Long-term Cyclosporine A(Cypol(R)) Therapy in Children with Idiopathic Nephrotic Syndrome.
- Author:
Ihn Hee HONG
1
;
Cheol Woo KO
;
Ja Hoon KOO
;
Byoung Soo CHO
;
Ji Hong KIM
;
Jin Won YOOK
;
Pyung Kil KIM
Author Information
1. Department of Pediatrics, Kyungpook University, College of Medicine, Taegu, Korea.

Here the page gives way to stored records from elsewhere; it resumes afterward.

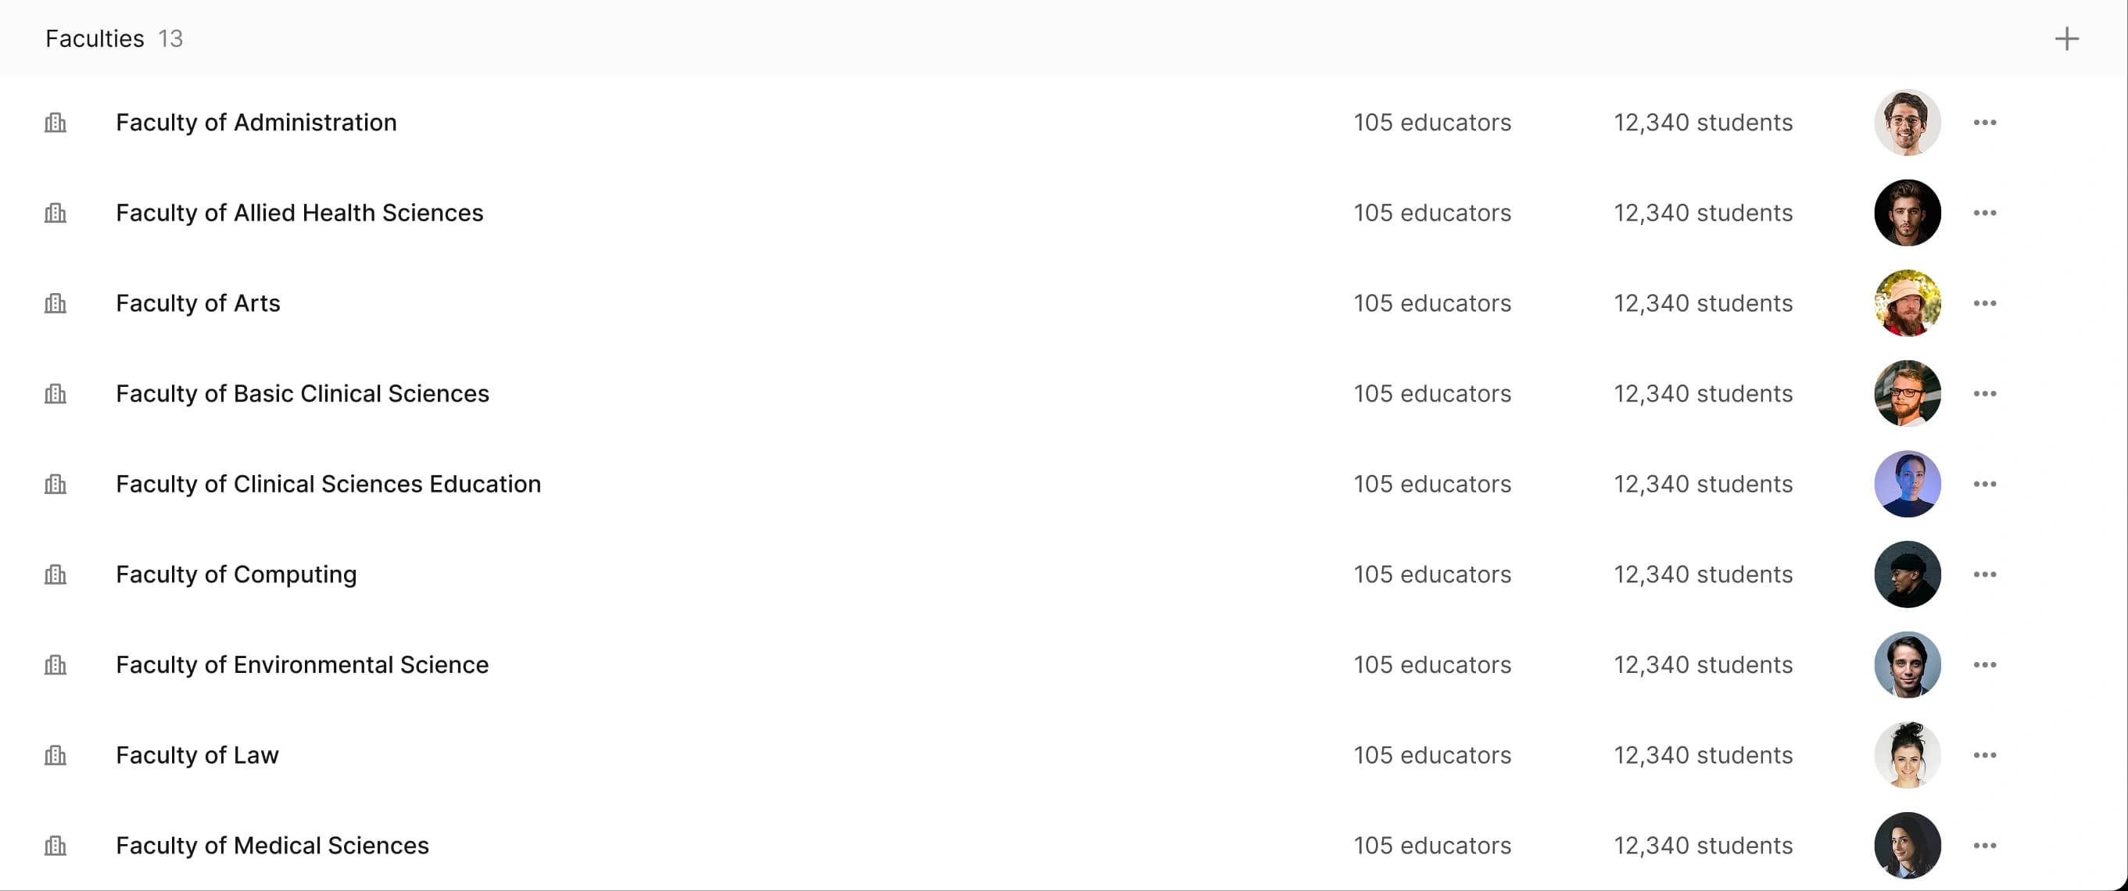Open more options for Faculty of Administration

point(1984,122)
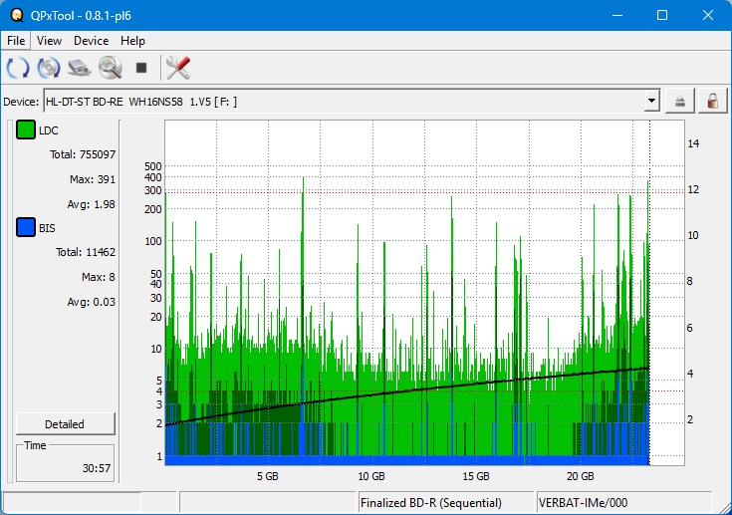This screenshot has width=732, height=515.
Task: Open the File menu
Action: [x=16, y=41]
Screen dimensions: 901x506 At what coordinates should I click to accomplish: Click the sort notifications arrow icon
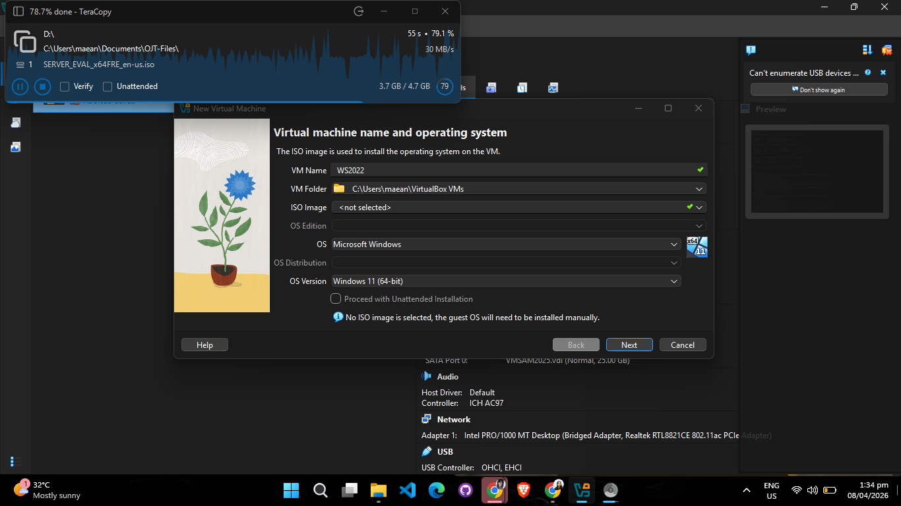[867, 49]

- Publication Type:Multicenter Study ; Original Article
- Keywords:
Idiopathic nephrotic syndrome;
Cyclosporine A;
Nephrotoxicity
- MeSH:
Biopsy;
Child*;
Cholesterol;
Creatinine;
Cyclosporine*;
Fibrosis;
Follow-Up Studies;
Humans;
Hyperuricemia;
Liver;
Nephrotic Syndrome*;
Physical Examination;
Recurrence;
Reference Values
- From:Korean Journal of Nephrology
2001;20(2):242-249
- CountryRepublic of Korea
- Language:Korean
-
Abstract:
This multicenter collaboratory study was conducted to find out the long-term therapeutic efficacy and side effect of cyclosporine A(Cypol(R), Chong Kun Dang) on children with idiopathic nephrotic syndrome who experienced frequently relapsing(FR), steroid dependent(SD), or steroid resistant(SR) pattern. Forty-six children with SD/FR NS and 5 children with SR NS were enrolled in this study. After induction of remission(SD/FR NS) with steroid or after 4 weeks of steroid therapy(SR NS), cyclosporine A was started in a dose of 4-5mg/kg/day in two divided dose and steroid(prednisolone or equivalent dose of deflazacort) was tapered slowly. During 12 months of study period, monthly check up of physical examination and various laboratory tests including BUN, creatinine, Ccr and cyclosporine blood level were done. Out of 46 children with SD/FR NS, 28(60.9%) maintained sustained remission, 16(34.8%) showed 1 or 2 relapses during therapy and 2(4.3%) cases showed no response. At 4 weeks after therapy, values of serum protein, albumin, cholesterol, and 24 hours urinary protein excretion showed normal values. Four out of 5 children with SR NS showed complete or partial remission with cyclosporine A therapy and one child showed no response. Side reaction to cyclosporine A therapy showed hypertricosis in 14 cases, hyperuricemia in 8 cases and hypomagnesemia in 16 cases. However, other laboratory tests including CBC, liver profile, BUN, creatinine and GFR(creatinine clearance utilizing 24 hour urine) did not show any abnormalities during the 12 months of study period. We performed follow-up renal biopsy in 17 children after 12 months cyclosporine A treatment. Eight cases(47.1%) showed mild cyclosporine A nephrotoxicity like interstitial fibrosis and tubular atropy. In conclusion, present study shows that cyclosporine A(Cypol(R), Chong Kun Dang) can be used quitely effectively in maintaining remission and decreasing relapse rate on children with SD/FR or SR NS. However, because administration of cyclosporine A for 12 months is found to be associated with nephrotoxicity in a significant number of patients, we are planning further study using "smaller dosage" of cyclosporine A to reduce its nephrotoxic effect and for longer period of treatment(over 2 years).